In his Sunday column, Philadelphia Inquirer columnist and nationally syndicated radio host Michael Smerconish reviews the Republican dominance of 30+ years of Keystone State attorney general elections and wonders if former Democratic Rep. Patrick Murphy can crack the code.
“While plenty of Democrats have been elected statewide since 1980, the year Pennsylvania began electing its attorney general, none has won the top law enforcement position,” Smerconish writes.
“Adding to the mystery of this GOP dominance is the state’s Democratic voter registration and the fact that elections for attorney general have taken place in presidential years in which several Democrats at the top of the ticket have carried the state.”
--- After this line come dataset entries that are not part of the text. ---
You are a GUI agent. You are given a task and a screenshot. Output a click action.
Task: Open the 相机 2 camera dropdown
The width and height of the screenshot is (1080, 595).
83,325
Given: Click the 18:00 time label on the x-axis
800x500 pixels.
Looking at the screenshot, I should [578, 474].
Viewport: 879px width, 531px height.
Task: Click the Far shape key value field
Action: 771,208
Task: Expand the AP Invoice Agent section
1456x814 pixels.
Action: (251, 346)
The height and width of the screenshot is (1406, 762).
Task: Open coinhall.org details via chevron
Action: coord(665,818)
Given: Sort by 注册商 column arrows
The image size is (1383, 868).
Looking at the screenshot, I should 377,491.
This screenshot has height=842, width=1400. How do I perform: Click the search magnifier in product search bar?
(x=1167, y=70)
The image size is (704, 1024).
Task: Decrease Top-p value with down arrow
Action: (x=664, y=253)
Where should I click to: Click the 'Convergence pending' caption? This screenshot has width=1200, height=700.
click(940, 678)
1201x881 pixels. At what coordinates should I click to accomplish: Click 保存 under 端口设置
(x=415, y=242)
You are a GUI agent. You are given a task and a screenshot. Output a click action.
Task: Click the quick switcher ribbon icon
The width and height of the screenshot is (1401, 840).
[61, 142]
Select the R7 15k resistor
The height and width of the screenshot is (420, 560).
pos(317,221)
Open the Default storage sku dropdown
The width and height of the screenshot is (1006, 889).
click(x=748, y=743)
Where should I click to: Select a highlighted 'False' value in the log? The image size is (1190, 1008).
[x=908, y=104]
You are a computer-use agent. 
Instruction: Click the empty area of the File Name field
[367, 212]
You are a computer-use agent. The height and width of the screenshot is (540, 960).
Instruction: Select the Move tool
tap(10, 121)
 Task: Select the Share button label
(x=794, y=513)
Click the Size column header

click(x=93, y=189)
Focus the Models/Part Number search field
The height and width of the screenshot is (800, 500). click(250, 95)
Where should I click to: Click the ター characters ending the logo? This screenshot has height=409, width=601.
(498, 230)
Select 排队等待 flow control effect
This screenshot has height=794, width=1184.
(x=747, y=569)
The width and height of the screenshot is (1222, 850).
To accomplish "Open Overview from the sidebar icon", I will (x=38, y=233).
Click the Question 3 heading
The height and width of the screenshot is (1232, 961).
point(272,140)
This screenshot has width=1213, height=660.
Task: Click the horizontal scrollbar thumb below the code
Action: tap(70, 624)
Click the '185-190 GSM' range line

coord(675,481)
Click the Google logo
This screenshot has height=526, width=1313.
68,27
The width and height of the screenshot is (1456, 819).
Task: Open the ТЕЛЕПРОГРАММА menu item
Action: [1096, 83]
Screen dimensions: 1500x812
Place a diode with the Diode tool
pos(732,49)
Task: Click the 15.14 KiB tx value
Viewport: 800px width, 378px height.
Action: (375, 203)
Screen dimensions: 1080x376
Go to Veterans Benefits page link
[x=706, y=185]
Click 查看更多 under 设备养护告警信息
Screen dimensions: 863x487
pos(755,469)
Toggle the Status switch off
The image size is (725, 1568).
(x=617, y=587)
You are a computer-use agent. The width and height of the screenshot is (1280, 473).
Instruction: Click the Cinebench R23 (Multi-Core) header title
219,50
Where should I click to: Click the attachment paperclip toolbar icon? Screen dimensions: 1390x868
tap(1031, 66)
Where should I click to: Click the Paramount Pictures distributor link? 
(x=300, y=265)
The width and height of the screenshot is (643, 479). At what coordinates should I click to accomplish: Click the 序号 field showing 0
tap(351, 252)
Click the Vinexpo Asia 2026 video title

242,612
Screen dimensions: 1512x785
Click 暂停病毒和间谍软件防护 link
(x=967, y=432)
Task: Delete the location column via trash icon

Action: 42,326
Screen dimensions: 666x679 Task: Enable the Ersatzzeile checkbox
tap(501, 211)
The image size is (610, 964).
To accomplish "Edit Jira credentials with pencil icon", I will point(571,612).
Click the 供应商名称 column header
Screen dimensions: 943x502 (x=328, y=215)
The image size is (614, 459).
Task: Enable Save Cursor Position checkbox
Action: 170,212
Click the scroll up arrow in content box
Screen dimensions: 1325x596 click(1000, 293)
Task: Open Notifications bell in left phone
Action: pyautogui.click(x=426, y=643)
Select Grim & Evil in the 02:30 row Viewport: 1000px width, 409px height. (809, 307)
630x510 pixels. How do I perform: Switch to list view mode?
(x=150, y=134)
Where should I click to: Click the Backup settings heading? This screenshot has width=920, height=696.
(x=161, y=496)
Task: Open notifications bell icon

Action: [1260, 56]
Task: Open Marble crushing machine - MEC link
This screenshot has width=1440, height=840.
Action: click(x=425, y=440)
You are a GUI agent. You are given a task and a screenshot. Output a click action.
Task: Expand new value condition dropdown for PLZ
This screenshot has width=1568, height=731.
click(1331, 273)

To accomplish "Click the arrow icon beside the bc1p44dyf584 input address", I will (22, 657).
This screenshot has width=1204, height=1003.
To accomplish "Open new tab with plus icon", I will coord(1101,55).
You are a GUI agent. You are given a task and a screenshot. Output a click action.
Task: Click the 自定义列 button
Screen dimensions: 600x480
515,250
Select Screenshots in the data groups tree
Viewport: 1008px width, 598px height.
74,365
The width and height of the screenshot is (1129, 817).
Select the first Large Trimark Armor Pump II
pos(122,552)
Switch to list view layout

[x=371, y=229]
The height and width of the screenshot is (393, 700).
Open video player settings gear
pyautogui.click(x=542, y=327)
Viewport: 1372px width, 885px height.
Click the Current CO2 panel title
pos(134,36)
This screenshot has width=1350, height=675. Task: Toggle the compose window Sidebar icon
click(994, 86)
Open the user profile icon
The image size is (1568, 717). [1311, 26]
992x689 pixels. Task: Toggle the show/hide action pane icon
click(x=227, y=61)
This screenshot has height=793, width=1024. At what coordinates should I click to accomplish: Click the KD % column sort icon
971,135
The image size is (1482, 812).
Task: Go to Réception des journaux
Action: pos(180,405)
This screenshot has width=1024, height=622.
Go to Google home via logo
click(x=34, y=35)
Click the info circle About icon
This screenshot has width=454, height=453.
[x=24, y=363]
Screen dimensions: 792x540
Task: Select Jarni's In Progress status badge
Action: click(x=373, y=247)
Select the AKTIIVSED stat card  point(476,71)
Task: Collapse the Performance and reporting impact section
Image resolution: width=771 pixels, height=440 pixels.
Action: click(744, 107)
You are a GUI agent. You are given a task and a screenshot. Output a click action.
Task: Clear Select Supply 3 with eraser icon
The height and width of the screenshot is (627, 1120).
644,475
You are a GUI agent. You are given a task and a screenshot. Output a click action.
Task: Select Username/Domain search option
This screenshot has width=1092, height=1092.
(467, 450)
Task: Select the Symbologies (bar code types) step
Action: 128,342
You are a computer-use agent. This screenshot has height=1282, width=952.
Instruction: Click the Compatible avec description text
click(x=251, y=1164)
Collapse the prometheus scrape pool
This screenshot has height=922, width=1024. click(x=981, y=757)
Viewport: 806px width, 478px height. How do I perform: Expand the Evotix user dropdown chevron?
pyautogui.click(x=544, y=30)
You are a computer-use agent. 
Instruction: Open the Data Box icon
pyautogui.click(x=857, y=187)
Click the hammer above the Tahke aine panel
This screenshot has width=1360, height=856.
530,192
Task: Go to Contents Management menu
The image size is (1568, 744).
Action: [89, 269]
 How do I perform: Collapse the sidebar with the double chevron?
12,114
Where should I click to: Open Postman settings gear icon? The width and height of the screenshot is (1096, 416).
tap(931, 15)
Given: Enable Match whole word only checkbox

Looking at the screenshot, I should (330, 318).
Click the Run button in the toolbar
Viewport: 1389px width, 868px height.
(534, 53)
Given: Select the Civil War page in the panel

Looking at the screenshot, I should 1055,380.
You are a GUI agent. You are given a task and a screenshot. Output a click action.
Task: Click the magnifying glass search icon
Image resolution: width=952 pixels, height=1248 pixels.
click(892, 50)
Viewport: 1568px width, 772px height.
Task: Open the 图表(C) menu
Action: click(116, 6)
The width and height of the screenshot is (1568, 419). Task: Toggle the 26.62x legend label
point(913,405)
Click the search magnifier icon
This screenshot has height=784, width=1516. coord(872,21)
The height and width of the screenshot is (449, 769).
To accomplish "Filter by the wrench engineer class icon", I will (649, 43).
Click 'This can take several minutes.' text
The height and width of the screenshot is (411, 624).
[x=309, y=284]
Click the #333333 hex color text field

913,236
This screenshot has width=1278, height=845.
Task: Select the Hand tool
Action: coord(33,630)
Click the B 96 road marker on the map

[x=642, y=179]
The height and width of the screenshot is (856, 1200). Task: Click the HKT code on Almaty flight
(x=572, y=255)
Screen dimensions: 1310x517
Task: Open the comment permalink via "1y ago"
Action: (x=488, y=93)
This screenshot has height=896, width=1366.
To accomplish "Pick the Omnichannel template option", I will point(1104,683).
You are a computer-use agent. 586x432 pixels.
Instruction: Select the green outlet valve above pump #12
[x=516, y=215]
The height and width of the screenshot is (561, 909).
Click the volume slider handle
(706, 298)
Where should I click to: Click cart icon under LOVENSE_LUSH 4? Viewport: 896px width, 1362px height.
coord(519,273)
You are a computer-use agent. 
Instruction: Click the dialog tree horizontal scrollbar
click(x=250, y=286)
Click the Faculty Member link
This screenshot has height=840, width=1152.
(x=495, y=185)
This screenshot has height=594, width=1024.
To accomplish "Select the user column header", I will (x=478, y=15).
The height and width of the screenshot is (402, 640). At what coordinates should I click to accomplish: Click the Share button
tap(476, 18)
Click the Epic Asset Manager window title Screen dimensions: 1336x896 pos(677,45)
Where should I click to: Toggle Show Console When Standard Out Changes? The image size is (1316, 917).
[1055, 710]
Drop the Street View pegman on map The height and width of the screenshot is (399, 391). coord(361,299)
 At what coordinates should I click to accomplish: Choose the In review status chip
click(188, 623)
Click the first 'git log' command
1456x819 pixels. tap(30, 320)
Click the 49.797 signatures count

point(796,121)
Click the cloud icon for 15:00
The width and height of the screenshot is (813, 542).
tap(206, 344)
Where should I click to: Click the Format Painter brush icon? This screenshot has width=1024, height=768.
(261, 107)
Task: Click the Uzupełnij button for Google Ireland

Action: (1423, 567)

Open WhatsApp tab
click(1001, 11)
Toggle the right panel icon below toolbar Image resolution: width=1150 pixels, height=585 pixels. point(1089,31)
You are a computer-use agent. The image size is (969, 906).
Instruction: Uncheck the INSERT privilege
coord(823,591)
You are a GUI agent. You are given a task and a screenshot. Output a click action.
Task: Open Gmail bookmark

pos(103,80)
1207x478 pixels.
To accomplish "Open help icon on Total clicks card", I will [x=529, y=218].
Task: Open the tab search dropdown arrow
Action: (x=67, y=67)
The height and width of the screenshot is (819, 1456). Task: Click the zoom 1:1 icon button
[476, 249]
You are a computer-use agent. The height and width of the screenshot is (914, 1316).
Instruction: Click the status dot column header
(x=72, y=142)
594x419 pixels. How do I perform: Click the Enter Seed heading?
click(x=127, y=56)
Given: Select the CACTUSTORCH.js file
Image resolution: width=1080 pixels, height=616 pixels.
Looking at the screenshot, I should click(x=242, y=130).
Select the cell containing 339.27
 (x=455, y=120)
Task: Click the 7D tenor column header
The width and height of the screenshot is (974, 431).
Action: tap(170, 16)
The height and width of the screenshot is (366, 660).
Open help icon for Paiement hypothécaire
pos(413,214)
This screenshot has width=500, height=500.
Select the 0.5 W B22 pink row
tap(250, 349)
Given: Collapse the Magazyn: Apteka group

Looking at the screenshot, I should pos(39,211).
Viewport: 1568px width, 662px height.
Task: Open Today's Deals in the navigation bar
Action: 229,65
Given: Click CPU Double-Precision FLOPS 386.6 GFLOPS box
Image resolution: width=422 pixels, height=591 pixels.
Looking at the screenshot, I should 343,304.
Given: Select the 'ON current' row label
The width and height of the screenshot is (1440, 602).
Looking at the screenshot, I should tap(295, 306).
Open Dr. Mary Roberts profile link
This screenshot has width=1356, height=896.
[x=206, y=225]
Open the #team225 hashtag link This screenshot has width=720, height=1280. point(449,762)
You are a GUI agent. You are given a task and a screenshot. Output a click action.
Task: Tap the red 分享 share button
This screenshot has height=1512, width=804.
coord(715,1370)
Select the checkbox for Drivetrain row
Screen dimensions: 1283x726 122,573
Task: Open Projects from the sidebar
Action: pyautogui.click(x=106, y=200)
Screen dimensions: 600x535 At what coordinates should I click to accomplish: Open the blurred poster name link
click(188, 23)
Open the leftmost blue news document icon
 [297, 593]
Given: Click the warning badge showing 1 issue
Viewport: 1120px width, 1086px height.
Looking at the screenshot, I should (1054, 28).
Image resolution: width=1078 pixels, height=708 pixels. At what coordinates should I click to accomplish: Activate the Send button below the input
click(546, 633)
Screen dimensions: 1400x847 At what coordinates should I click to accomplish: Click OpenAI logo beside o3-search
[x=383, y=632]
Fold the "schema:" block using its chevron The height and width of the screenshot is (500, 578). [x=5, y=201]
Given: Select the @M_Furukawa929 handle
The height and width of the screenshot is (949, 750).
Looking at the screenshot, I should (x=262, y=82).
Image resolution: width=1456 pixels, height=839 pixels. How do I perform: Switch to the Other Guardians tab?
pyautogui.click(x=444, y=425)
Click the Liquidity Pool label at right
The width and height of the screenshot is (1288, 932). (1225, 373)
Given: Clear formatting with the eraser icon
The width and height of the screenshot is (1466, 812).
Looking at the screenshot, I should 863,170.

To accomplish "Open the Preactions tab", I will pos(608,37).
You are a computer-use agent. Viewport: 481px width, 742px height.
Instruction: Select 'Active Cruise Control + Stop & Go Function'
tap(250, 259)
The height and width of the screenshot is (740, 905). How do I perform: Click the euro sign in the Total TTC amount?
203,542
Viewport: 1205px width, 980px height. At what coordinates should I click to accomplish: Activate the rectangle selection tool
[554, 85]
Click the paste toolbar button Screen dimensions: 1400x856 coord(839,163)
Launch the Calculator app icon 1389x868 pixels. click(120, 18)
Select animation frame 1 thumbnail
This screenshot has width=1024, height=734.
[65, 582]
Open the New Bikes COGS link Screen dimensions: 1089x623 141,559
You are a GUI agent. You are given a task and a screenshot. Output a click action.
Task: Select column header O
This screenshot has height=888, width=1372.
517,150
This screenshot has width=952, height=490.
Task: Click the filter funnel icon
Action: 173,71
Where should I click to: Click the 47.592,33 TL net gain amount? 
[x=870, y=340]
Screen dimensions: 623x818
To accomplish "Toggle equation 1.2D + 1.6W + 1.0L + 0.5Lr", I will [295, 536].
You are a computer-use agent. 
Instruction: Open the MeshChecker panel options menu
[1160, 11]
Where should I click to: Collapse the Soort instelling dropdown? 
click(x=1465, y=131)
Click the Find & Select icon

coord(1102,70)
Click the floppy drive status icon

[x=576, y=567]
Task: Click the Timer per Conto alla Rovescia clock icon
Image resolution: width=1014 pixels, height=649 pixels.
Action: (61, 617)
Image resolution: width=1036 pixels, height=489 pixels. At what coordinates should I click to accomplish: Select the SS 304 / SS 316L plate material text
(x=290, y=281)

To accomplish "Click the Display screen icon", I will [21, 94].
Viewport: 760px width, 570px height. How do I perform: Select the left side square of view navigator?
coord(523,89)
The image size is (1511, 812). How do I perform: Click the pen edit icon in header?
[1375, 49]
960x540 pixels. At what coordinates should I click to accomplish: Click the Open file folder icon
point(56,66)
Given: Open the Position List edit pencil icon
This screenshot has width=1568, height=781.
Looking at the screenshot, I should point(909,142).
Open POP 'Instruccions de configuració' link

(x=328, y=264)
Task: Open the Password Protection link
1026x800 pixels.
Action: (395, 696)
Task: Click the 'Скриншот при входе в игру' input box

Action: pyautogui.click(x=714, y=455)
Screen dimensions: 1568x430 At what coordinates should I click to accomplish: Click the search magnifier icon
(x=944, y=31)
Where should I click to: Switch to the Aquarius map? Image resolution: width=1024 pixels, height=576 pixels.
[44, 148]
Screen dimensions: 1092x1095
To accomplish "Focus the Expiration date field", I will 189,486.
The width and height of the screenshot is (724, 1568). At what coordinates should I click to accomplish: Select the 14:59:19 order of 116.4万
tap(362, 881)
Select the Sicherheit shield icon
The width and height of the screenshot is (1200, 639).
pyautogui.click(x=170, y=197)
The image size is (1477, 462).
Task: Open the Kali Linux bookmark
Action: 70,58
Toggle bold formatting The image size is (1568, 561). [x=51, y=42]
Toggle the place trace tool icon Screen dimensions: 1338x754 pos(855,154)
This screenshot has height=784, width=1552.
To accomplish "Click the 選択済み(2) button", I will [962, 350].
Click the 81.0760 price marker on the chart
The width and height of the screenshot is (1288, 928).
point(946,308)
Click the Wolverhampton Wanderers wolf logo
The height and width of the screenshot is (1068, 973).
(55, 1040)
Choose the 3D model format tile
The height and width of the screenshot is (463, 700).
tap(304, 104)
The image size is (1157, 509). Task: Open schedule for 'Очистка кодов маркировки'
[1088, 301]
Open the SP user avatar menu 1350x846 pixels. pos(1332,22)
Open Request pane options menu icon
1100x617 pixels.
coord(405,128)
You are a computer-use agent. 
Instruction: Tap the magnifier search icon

So what explains the trend?
Pollster Terry Madonna points to the GOP’s practice of running “super D.A.s, who had strong prosecutorial records to run on.”
Two-time Democratic AG candidate Jim Eisenhower notes the Republicans’ historic fundraising edge and the power of GOP incumbency. “Because we have never held the office, many Democratic givers don’t understand the office and simply don’t care who the attorney general is,” he said.
Most interestingly, Smerconish tracks down LeRoy Zimmerman, the former Dauphin County District Attorney whose three-point victory in 1980 set the GOP-red tone that has lasted nearly 32 years.
“Voters have shown their strong and enduring preference for the Republican focus on enforcement,” Zimmerman tells Smerconish. “I believe that is why I was elected. And I believe that is one important reason why all my successors have been from my Republican side of the aisle.”